Fehl gehen ferner auch jene Beschwerdeausführungen, die unter Bezugnahme auf die Z 10 und 9 lit. c (sachlich neuerlich 9 lit. b - sh LSK. 1976/134) des § 281 Abs. 1 StPO das deliktische Verhalten der Angeklagten mit der Argumentation als - mangels Vorliegens der erforderlichen Ermächtigung des Verletzten zur Verfolgung (§ 141 Abs. 2 StGB) - nicht strafbare Entwendung gewertet wissen wollen, daß bei der Prüfung, ob die entzogenen Sachen im Sinne des § 141 Abs. 1 StGB nur einen geringen Wert haben, eine Zusammenrechnung nicht nur in Ansehung von bei mehreren selbständigen Angriffen erbeuteten Werten, sondern - weil sie nicht weniger der Privilegierung des § 141 StGB widerspreche - auch in bezug auf solche nicht stattfinde, die - wie vorliegend -
bei einem gemeinsamen Angriff mehrerer Personen von jeder einzelnen weggenommen wurden, und daher auch gegenständlichenfalls im Rahmen der letztzitierten Gesetzesstelle jede der zwei Angeklagten wertmäßig lediglich für die persönlich an sich gebrachte(n) Ware(n) (mit einem Kaufpreis von jeweils - weit - unter 500 S) hafte. Die Beschwerdeführerinnen verkennen mit diesem Einwand grundsätzlich, daß es bei der letzten - auch hier gegebenen - Fallgestaltung nicht um die (vollkommen anders gelagerte) durch § 29 StGB geregelte Zusammenfassung wert- oder schadensqualifizierter Delikte bei gleichartiger Realkonkurrenz zum Zwecke der Straffestsetzung durch Summierung der Werte oder Schadensbeträge geht, sondern um die wechselseitige tatbestandsmäßige Haftung von (gemeinsam - bewußt und gewollt - bei der Tatausführung zusammenwirkenden) Mittätern bzw. gemäß § 127 Abs. 2 Z 1 StGB (in Gesellschaft) an der Tat Beteiligten über den eigenen Tatbeitrag hinaus auch für jenen des Komplizen, kraft deren jeder einzelne die Entfremdung nicht nur der von ihm persönlich für sich selbst entzogenen Sachen und damit bloß ihren Wert, sondern aller gemeinsam weggenommenen mit ihrem Gesamtwert verantwortet (vgl.
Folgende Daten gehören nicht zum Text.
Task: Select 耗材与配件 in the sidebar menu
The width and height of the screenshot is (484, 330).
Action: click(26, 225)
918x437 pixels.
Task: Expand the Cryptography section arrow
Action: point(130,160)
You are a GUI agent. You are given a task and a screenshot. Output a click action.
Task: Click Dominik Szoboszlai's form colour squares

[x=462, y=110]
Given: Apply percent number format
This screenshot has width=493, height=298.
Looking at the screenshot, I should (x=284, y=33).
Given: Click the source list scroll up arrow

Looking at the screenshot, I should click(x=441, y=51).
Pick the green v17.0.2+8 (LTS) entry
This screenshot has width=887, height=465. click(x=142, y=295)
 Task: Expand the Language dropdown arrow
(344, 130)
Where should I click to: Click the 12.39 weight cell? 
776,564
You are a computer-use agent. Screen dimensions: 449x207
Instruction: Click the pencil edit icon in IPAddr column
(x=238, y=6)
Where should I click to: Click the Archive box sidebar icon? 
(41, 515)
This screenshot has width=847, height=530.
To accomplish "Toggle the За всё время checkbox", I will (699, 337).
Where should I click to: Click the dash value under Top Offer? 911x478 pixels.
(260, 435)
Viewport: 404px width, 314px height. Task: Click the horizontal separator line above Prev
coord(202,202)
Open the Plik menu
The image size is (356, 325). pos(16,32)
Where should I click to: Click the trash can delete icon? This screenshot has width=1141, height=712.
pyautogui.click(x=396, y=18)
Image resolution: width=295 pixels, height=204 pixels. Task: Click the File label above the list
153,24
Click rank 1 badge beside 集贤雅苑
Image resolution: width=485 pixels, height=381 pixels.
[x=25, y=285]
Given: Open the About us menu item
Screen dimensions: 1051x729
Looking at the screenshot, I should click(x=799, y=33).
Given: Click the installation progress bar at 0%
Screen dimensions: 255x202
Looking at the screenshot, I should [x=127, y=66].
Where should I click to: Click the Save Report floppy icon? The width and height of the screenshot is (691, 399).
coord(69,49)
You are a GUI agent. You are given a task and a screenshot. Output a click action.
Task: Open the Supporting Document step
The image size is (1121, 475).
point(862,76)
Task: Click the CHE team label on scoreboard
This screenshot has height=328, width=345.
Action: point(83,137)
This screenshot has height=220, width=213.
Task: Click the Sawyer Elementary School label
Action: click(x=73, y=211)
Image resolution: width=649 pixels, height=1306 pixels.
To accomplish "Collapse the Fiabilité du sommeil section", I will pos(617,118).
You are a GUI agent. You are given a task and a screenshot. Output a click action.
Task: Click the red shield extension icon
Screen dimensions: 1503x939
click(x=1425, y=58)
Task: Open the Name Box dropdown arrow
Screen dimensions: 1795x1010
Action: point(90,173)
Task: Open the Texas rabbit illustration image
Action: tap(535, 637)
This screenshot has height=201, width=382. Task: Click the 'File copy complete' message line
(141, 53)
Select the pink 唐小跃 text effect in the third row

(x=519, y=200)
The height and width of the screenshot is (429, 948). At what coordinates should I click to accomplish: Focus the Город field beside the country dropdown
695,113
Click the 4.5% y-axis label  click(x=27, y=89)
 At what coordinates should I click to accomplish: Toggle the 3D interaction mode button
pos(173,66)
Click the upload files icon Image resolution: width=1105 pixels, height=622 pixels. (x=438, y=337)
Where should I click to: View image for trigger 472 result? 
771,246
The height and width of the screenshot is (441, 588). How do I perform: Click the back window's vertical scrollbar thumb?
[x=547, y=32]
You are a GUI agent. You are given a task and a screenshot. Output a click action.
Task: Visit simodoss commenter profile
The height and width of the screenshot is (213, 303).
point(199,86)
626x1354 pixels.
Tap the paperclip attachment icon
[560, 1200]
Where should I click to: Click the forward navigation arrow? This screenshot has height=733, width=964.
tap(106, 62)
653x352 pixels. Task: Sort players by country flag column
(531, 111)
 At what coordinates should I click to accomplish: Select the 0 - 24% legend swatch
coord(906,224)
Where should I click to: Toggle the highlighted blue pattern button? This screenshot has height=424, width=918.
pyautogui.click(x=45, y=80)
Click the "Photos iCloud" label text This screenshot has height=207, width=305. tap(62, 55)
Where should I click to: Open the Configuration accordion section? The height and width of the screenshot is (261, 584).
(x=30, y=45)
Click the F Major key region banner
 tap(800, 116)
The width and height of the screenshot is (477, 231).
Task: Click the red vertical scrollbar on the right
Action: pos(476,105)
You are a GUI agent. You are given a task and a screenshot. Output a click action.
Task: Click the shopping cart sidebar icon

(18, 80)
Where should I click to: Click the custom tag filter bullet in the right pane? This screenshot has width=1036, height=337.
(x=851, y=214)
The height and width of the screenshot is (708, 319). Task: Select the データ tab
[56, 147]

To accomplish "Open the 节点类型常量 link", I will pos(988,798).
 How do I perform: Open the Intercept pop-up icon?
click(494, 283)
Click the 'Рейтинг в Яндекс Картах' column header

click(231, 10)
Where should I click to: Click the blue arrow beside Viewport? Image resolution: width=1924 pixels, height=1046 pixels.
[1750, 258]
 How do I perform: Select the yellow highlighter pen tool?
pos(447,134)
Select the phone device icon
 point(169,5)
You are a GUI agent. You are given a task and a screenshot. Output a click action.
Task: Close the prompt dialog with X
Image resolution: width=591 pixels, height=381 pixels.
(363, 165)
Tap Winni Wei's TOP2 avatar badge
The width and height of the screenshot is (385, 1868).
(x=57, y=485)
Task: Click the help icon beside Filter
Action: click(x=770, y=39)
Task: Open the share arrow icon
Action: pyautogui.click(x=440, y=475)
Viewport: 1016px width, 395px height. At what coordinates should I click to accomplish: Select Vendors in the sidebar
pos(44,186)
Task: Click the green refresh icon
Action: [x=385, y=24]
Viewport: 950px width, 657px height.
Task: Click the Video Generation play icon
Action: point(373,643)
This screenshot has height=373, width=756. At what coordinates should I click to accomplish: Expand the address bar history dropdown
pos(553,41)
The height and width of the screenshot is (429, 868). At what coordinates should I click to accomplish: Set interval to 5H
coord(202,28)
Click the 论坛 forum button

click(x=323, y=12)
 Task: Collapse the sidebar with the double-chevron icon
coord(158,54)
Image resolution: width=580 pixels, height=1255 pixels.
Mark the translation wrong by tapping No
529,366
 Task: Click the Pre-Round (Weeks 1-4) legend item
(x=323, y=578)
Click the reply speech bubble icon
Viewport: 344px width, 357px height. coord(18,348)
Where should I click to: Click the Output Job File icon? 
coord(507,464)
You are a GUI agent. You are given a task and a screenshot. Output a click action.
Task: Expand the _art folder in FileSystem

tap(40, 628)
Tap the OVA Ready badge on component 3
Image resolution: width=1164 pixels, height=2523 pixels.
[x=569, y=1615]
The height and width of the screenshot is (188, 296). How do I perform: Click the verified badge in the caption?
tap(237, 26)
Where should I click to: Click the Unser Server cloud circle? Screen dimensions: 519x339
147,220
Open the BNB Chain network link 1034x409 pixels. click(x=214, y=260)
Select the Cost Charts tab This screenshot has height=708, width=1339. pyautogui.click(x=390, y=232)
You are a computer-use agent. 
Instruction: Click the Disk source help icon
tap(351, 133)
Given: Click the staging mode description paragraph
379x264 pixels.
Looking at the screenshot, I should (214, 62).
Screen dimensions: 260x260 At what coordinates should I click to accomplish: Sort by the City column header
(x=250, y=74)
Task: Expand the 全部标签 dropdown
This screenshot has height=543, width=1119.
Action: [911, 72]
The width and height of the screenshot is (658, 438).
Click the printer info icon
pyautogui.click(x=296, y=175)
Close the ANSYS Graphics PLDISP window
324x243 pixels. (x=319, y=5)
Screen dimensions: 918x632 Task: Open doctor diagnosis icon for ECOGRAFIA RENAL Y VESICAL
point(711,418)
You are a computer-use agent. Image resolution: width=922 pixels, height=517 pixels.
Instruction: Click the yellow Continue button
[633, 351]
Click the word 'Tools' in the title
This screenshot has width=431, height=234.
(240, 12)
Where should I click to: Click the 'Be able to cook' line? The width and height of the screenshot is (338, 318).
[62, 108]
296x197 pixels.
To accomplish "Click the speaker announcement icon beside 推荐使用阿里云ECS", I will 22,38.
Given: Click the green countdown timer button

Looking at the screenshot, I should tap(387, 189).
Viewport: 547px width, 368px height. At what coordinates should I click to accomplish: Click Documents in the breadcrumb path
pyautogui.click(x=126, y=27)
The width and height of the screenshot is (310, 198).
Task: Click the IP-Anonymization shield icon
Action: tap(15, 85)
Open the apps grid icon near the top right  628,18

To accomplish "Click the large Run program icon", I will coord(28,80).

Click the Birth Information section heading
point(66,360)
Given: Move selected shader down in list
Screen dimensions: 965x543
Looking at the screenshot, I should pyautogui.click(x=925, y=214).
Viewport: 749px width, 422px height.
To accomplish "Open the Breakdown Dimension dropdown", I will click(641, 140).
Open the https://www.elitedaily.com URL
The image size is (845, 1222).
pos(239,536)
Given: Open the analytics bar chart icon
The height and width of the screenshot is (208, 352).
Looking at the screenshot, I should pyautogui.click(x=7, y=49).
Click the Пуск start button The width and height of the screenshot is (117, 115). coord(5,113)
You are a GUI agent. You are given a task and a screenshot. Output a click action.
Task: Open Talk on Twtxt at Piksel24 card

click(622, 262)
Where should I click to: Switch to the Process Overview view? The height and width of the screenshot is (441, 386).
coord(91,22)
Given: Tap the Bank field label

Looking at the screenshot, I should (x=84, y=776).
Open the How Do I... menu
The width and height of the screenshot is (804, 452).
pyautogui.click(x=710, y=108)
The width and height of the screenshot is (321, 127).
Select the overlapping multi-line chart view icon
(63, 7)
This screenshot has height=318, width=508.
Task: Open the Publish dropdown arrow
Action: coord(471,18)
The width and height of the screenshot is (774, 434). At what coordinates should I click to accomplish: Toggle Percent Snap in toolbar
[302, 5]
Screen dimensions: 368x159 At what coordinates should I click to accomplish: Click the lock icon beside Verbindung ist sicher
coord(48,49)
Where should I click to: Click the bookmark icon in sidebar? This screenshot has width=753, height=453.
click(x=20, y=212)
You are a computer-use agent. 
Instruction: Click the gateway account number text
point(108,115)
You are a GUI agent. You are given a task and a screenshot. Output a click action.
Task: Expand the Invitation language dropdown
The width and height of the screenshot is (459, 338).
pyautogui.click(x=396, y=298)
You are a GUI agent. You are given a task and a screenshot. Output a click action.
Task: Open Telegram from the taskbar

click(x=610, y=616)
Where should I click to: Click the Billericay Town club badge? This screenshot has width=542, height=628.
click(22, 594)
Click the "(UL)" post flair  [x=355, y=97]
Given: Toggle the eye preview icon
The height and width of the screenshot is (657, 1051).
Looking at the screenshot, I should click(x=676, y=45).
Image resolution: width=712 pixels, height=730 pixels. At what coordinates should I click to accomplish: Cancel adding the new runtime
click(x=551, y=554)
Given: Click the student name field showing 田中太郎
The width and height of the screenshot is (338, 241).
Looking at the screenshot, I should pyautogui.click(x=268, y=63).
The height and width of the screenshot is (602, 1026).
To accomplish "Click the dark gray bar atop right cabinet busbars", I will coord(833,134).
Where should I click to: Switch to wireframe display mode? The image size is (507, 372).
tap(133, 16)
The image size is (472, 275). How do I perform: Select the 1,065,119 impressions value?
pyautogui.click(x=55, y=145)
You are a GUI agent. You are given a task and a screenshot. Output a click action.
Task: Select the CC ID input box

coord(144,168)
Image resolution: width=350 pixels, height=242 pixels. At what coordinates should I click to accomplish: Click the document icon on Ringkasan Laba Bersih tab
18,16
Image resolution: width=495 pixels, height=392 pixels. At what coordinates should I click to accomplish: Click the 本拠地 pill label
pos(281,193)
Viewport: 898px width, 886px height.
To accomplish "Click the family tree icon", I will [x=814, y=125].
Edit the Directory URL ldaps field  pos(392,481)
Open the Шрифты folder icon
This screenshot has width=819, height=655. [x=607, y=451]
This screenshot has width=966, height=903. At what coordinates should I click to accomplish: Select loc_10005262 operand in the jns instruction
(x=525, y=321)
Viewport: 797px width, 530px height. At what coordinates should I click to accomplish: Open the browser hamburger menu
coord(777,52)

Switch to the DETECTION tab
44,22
Leukauf-Steininger, Kommentar2, S 950 RN 9 zu § 141 StGB). Dieser Gesamtwert übersteigt konkret mit (einem unbestrittenen Betrag von) 723 S die Bagatellgrenze deutlich (vgl. SSt 46/71). Die Voraussetzungen des § 141 Abs. 1 StGB wurden vom Erstgericht schon deshalb zutreffend negiert;
im übrigen - im Ergebnis - aber auch Unbesonnenheit als Motiv angesichts dessen, daß die - wiewohl gleichsam in einem Zuge geschehene - Wegnahme der Bekleidung in mehreren (sich über eine gewisse Zeitspanne erstreckenden) Zugriffen und außerdem, wie nicht nur deren Ausführung sondern auch die Art des jeweils nachgefolgten Verbergens der Beute zeigt, in wohl überlegter Weise erfolgte. Allerdings ist der Beweggrund entsprechend dem vorher Gesagten nicht mehr entscheidungswesentlich und auf das Beschwerdevorbringen hiezu darum nicht (weiter) einzugehen.
Es war sohin spruchgemäß zu entscheiden.